## Prompt
Reproduce verbatim the items between the line containing "certainly [193, 1129]" and the line containing "tight [515, 141]", inclusive.

[begin Record set]

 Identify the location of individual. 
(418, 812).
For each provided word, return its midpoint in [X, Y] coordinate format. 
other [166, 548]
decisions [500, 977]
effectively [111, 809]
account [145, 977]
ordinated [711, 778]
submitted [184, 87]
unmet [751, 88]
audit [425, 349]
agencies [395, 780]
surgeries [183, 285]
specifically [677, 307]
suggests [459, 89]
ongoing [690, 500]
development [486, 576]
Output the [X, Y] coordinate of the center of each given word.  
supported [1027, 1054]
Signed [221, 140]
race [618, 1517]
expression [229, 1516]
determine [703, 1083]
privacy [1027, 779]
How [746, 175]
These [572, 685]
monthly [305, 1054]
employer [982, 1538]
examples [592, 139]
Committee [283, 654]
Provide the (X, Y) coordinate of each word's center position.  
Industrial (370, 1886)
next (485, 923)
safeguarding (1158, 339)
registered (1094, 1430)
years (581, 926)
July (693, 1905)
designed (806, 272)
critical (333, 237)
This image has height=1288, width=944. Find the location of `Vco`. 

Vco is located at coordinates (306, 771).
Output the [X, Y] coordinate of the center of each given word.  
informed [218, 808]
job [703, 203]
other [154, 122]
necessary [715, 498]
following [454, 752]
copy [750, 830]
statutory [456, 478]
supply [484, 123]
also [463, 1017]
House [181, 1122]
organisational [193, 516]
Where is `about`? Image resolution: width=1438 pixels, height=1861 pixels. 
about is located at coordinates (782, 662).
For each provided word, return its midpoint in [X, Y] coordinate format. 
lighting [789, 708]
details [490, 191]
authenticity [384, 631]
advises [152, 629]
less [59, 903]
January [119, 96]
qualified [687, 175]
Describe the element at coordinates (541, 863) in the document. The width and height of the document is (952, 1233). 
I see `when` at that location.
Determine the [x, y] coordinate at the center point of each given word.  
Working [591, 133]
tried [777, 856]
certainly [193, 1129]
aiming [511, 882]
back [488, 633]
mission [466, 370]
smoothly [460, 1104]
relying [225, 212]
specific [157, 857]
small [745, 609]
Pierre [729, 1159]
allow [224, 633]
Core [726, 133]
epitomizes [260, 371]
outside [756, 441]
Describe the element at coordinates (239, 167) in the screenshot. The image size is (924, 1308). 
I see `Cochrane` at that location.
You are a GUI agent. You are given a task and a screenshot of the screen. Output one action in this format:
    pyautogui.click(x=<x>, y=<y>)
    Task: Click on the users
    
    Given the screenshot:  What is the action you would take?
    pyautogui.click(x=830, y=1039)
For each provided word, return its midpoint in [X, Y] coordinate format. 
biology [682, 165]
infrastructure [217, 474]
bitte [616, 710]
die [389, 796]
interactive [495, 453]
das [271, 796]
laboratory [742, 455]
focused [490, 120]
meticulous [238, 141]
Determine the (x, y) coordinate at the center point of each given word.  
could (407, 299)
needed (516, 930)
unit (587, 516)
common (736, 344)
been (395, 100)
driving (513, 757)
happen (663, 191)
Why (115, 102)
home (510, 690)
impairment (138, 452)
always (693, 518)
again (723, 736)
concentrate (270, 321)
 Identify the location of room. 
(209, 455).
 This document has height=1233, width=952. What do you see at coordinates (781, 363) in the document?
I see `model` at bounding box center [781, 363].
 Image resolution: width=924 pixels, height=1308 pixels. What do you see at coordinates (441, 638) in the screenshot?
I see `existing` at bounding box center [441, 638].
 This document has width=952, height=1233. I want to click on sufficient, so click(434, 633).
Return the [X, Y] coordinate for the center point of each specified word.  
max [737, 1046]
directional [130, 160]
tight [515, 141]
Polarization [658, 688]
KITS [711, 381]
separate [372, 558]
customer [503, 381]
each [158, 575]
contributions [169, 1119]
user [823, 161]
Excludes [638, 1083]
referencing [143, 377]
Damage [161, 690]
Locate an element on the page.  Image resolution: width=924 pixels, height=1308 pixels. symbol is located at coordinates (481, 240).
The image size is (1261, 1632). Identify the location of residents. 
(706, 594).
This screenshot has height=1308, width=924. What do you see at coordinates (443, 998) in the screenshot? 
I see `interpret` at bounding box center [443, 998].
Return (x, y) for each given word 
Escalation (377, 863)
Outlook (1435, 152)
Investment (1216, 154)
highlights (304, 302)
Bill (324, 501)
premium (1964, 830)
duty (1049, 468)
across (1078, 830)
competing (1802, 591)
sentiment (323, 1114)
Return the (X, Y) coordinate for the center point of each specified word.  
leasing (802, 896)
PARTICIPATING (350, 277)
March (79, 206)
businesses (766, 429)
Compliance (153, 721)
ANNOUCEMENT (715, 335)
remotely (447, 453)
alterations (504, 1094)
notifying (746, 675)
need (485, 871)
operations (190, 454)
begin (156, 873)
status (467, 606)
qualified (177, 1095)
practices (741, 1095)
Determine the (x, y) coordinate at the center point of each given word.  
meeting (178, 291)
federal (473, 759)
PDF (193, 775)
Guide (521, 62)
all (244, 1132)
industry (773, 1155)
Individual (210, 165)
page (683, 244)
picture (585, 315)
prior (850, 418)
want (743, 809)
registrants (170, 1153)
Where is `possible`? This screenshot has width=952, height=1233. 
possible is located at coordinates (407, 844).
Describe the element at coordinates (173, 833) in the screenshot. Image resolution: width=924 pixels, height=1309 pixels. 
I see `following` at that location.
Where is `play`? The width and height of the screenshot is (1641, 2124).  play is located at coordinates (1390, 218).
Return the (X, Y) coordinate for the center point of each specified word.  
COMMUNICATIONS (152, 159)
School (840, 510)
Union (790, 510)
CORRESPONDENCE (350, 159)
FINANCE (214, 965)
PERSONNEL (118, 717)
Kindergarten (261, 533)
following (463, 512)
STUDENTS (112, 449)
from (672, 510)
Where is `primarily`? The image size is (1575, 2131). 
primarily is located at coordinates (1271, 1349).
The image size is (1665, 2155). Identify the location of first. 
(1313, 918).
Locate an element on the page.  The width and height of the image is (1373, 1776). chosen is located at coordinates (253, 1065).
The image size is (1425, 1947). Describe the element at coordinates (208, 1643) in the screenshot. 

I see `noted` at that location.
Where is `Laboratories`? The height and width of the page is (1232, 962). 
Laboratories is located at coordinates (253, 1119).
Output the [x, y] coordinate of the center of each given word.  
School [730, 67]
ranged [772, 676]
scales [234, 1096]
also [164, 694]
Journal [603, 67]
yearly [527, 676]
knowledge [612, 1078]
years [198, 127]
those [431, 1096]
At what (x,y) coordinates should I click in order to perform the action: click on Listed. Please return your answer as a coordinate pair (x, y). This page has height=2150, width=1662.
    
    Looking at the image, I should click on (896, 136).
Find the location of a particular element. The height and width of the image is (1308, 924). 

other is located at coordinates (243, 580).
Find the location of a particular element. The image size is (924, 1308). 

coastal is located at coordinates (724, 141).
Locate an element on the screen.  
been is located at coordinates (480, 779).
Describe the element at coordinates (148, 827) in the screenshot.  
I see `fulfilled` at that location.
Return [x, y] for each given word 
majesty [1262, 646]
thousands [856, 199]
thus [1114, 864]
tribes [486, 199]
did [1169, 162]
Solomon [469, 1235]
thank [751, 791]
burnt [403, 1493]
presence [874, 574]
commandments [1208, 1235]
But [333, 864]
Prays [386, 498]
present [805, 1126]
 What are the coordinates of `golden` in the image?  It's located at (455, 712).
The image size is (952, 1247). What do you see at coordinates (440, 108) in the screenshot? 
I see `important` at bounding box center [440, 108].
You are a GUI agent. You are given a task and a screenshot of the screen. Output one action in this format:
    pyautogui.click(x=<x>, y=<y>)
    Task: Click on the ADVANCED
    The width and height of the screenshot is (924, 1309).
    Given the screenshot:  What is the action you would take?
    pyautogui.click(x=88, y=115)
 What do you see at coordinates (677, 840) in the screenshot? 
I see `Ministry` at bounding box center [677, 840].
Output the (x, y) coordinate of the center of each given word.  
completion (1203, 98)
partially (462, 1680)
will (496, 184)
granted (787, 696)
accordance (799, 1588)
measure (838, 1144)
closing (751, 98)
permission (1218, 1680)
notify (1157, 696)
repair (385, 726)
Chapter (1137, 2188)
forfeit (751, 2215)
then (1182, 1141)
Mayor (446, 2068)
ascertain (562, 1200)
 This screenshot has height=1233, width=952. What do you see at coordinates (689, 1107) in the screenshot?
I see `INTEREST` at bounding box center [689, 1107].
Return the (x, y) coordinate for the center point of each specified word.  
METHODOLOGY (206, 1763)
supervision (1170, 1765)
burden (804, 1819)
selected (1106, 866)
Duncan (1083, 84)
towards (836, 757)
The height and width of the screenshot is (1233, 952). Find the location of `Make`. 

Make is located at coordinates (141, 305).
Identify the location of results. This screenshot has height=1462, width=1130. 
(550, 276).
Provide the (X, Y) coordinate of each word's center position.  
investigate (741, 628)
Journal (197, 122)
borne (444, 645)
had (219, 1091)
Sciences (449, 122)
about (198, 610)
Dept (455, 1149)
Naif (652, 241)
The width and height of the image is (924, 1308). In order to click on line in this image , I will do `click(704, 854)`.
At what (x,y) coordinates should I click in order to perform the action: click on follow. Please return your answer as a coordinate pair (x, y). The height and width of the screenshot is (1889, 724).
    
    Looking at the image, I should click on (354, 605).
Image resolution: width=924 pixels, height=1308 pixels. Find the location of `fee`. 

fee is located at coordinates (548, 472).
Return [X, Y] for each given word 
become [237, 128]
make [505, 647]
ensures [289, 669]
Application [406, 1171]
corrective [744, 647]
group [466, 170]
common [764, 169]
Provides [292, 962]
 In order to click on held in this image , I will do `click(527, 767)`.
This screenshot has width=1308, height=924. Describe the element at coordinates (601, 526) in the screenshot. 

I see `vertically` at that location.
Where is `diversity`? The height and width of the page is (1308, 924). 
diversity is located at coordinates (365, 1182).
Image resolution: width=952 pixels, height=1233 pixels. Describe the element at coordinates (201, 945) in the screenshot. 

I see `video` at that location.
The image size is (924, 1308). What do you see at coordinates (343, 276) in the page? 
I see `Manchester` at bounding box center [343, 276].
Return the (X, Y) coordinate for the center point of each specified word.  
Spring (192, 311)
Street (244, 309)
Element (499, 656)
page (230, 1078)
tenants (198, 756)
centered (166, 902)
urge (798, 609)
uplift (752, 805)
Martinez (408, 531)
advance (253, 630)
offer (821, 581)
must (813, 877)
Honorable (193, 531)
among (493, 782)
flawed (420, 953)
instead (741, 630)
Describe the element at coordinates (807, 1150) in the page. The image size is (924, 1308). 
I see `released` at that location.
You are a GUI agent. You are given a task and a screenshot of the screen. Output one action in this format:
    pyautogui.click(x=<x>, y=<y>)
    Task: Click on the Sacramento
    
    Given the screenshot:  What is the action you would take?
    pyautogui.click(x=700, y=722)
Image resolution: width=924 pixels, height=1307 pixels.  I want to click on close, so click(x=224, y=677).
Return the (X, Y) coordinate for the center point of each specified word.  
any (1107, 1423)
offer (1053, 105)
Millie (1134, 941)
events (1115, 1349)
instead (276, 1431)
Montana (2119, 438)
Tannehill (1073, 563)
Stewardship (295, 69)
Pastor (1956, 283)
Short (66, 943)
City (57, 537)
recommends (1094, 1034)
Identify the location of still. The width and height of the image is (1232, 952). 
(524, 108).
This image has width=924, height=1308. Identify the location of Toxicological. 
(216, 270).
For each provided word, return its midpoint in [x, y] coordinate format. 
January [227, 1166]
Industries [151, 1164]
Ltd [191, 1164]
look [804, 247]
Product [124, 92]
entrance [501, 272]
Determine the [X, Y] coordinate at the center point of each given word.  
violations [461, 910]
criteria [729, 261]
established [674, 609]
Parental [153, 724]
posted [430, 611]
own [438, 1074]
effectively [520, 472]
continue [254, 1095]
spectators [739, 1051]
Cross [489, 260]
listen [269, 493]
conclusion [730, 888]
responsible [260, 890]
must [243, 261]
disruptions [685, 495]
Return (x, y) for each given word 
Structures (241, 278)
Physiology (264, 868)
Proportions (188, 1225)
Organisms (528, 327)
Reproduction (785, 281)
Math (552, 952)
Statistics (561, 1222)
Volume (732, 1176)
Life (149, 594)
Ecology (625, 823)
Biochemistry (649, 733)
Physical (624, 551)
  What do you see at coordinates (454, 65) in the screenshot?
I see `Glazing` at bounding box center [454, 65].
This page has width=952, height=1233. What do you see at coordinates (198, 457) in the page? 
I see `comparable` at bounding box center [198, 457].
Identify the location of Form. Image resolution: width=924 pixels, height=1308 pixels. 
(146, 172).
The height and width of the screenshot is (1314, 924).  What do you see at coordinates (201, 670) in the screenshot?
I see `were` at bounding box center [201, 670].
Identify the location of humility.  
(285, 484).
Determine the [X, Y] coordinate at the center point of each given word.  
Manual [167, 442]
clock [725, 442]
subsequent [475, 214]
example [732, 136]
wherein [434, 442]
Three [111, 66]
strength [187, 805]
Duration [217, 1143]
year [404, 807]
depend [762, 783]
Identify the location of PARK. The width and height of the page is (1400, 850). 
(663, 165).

[end Record set]

## Answer to this exercise
certainly [193, 1129]
aiming [511, 882]
back [488, 633]
mission [466, 370]
smoothly [460, 1104]
relying [225, 212]
specific [157, 857]
small [745, 609]
Pierre [729, 1159]
allow [224, 633]
Core [726, 133]
epitomizes [260, 371]
outside [756, 441]
Describe the element at coordinates (239, 167) in the screenshot. The image size is (924, 1308). 
I see `Cochrane` at that location.
You are a GUI agent. You are given a task and a screenshot of the screen. Output one action in this format:
    pyautogui.click(x=<x>, y=<y>)
    Task: Click on the users
    
    Given the screenshot:  What is the action you would take?
    pyautogui.click(x=830, y=1039)
For each provided word, return its midpoint in [X, Y] coordinate format. 
biology [682, 165]
infrastructure [217, 474]
bitte [616, 710]
die [389, 796]
interactive [495, 453]
das [271, 796]
laboratory [742, 455]
focused [490, 120]
meticulous [238, 141]
Determine the (x, y) coordinate at the center point of each given word.  
could (407, 299)
needed (516, 930)
unit (587, 516)
common (736, 344)
been (395, 100)
driving (513, 757)
happen (663, 191)
Why (115, 102)
home (510, 690)
impairment (138, 452)
always (693, 518)
again (723, 736)
concentrate (270, 321)
 Identify the location of room. 
(209, 455).
 This document has height=1233, width=952. What do you see at coordinates (781, 363) in the document?
I see `model` at bounding box center [781, 363].
 Image resolution: width=924 pixels, height=1308 pixels. What do you see at coordinates (441, 638) in the screenshot?
I see `existing` at bounding box center [441, 638].
 This document has width=952, height=1233. I want to click on sufficient, so click(434, 633).
Return the [X, Y] coordinate for the center point of each specified word.  
max [737, 1046]
directional [130, 160]
tight [515, 141]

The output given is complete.